[Vorliegender Text]
# # # # #

Die seit 25 Jahren bestehende Bremer Buchhandlung „Morgenstern“ begeistert nicht nur Anthroposophie-Fans. In ihrem Sortiment finden sich auch Holzfigürchen, Filzpuppen und Kunstpostkarten – und liebevolle Beratung

Von Alina Götz

Ein Mann mit Fahrradhelm kommt durch die Tür der Bremer Buchhandlung „Morgenstern“, es bimmelt. Er will zwei Bücher über Urlaube im Wohnmobil abholen. Der Holzboden knarzt, als Gabriele Mohr zum Tresen geht. Sie nimmt sich Zeit und unterhält sich mit ihm über Wohnmobile und Reisen mit Kindern.

Früher seien vorrangig Menschen gekommen, die irgendwas mit Anthroposophie und Waldorf am Hut hatten, erzählt Mohr. „Inzwischen sind wir die Buchhandlung des Viertels.“ Jedes Buch ist bestellbar – über genialokal.de auch online. „Das nutzen die Leute viel, wenn sie keine Lust haben anzurufen oder keine Ladenzeit ist“, sagt Mohr. Abholen müssen sie die Bücher aber immer noch selbst.

Mohr war früher selbst Förderlehrerin an einer Bremer Waldorfschule. Bis 2006 hat sie dort einzelne Kinder und kleine Gruppen im Unterricht begleitet. Und außerdem eine eigene Zirkusgruppe ins Leben gerufen. „Viele der Lernschwierigkeiten lassen sich durch Bewegung verbessern.“ Einer von Mohrs Schülern habe gelernt, auf dem Balancierball zu laufen – „Darauf konnte er ohne zu stottern sprechen“.

# # # # #

[Datenauszug]
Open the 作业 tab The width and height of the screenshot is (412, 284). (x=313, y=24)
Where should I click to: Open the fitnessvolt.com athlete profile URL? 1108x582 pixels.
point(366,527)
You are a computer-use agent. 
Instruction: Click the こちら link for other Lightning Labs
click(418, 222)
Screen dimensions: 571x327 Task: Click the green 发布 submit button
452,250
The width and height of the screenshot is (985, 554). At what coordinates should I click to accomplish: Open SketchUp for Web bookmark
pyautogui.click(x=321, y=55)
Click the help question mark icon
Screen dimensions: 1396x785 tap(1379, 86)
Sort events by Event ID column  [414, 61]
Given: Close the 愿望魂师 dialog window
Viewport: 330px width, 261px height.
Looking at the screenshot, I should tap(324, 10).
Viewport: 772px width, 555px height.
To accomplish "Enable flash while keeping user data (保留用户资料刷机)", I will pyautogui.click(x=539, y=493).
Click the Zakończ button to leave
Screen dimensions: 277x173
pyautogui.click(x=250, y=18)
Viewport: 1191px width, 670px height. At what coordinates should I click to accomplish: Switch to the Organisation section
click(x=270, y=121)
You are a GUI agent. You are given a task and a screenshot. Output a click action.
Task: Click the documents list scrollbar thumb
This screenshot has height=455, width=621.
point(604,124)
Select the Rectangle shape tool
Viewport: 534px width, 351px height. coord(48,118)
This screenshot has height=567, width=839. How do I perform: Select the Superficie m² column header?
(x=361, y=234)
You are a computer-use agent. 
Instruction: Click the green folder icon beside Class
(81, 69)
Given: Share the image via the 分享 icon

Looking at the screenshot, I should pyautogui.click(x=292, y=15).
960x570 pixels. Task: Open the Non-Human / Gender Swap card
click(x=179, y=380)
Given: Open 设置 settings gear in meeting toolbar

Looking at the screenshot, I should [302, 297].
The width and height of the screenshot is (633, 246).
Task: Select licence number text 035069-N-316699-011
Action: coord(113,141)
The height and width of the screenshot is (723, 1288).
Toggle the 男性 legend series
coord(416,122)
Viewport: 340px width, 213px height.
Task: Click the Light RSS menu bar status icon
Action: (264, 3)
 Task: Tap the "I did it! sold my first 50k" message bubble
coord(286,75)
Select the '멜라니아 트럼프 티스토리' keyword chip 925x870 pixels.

# # # # #

[Herausforderungen]
(1) Fasse den Text über die Buchhandlung „Morgenstern“ in zwei Sätzen zusammen.
(2) Welche Waren außer Büchern gehören laut dem Text über die Buchhandlung „Morgenstern“ zum Sortiment? Nenne alle.
(3) Fahre mit dem Text über die Buchhandlung „Morgenstern“ nach seinem letzten Satz fort.
Die Einträge werden für die Bearbeitung nicht benötigt.

[Übungsergebnisse]
(1) Die seit 25 Jahren bestehende Bremer Buchhandlung „Morgenstern“ führt neben Büchern auch Holzfigürchen, Filzpuppen und Kunstpostkarten und ist laut Gabriele Mohr inzwischen die Buchhandlung des Viertels, in der jedes Buch bestellbar ist, auch online über genialokal.de. Mohr war bis 2006 Förderlehrerin an einer Bremer Waldorfschule und gründete dort außerdem eine eigene Zirkusgruppe.

(2) Holzfigürchen, Filzpuppen, Kunstpostkarten

(3)
Zur Buchhandlung Morgenstern, die auf anthroposophische Literatur spezialisiert ist, haben sie ihre selbst gefilzten Tiere gebracht. Als der Laden noch mitten im Bremer Viertel lag, brachte Mohr ihre Bastelei vorbei und fragte ganz direkt: „Könnt ihr die gebrauchen?“ Außerdem bot sie an auszuhelfen. „Da jemand aufhören wollte, hat das gepasst. Ich habe mich dann selbst eingearbeitet – hier ist niemand ausgebildete Buchhändlerin.“

Kurz darauf, vor 15 Jahren, zog man vom Viertel nach Hastedt. Die hellen Räume mit den großen Fenstern schienen attraktiver als das Souterrain. Die Filzbälle, die im Regal mit den Spiel- und Bastelsachen liegen, macht Mohr heute noch selbst.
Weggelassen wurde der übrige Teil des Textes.